If not using the above approach, then the process will still be similar. You must somehow download the latest datalab changes to your server (ideally with git) and then rebuild and relaunch the relevant Docker containers.

Warning

You should read the datalab CHANGELOG and release notes before deciding to update. These may contain specific instructions on required migrations or other steps required in the future that are not covered by this current state of the documentation.

Danger

Before performing any updates, make sure you have multiple redundant copies of working backups of your deployment to restore to if anything goes wrong, or if any bugs have been introduced in the release process.
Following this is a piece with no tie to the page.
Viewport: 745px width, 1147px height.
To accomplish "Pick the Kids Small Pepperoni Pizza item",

Instructions for this can be found in the Backups section below.

cd datalab-deployment/datalab;

# Download all the metadata for released datalab versions
git fetch --tags  

# This one-liner will find the latest released version and check it out
git checkout $(git describe --tags "$(git rev-list --tags --max-count=1)")

# Commit changes to your submodule so that the version is now pinned
cd ..; git commit datalab -m "Updated datalab version"
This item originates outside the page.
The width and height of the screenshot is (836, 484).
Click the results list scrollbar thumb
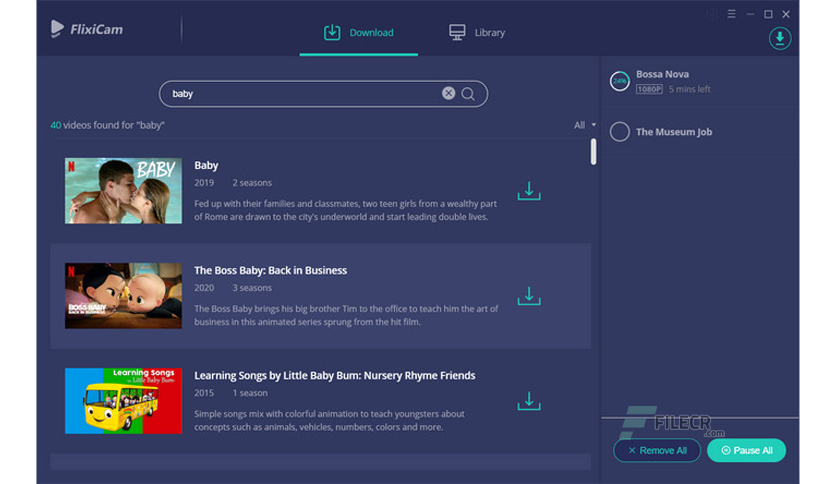pyautogui.click(x=593, y=152)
# Now rebuild any containers and check for errors
docker compose --file docker-compose.prod.yml --profile prod build

# If nothing went wrong, launch the new containers (these will replace any running containers)
docker compose --file docker-compose.prod.yml --profile prod up

General Server administration

Currently most administration tasks must be handled directly inside the Python API container. Several helper routines are available as invoke tasks in tasks.py in the pydatalab root folder. You can list all available tasks by running invoke --list in the root pydatalab folder after installing the package with the dev extras (e.g., uv sync --dev). In the future, many admin tasks (e.g., updating user info, allowing/blocking user accounts, defining subgroups) will be accessible in the web UI.

Importing chemical inventories

One such invoke task implements the ingestion of a ChemInventory chemical inventory into datalab. It relies on the Excel export feature of ChemInventory and is achieved with invoke admin.import-cheminventory <filename>. If a future export is made and reimported, the old entries will be kept and updated, rather than overwritten. datalab currently has no functionality for chemical inventory management itself; if you wish to support importing from another inventory system, please raise an issue.

Backups

datalab provides a way to configure and create a snapshot backups of the database and filestore. The option BACKUP_STRATEGIES allows you to list strategies for scheduled backups, with their frequency, storage location (can be local or remote) and retention. These backups are only performed when scheduled externally (e.g., via cron on the hosting server), or when triggered manually using the invoke admin.create-backup task.

The simplest way to create a backup is to run invoke admin.create-backup --output-path /tmp/backup.tar.gz, which will create a compressed backup. This should be run from the server or container for the API, and will make use of the config to connect to the database and file store. This approach will not follow any retention strategy.

Alternatively, you can create a backup given the strategy name defined in the server config, using the same task:

invoke admin.create-backup --strategy-name daily-snapshots

This will apply the retention strategy and any copying to remote resources as configured.

When scheduling backups externally, it is recommended you do not use cron inside the server Docker container. Instead, you could schedule a job that calls, for example:

#              <container name>          <invoke task name>            <configured strategy name>
#                    ^                           ^                                  ^
docker compose exec api uv run invoke admin.create-backup --strategy-name daily-snapshots

Care must be taken to schedule this command to run from the correct directory.

In the future, this may be integrated directly into the datalab server using a Python-based scheduler.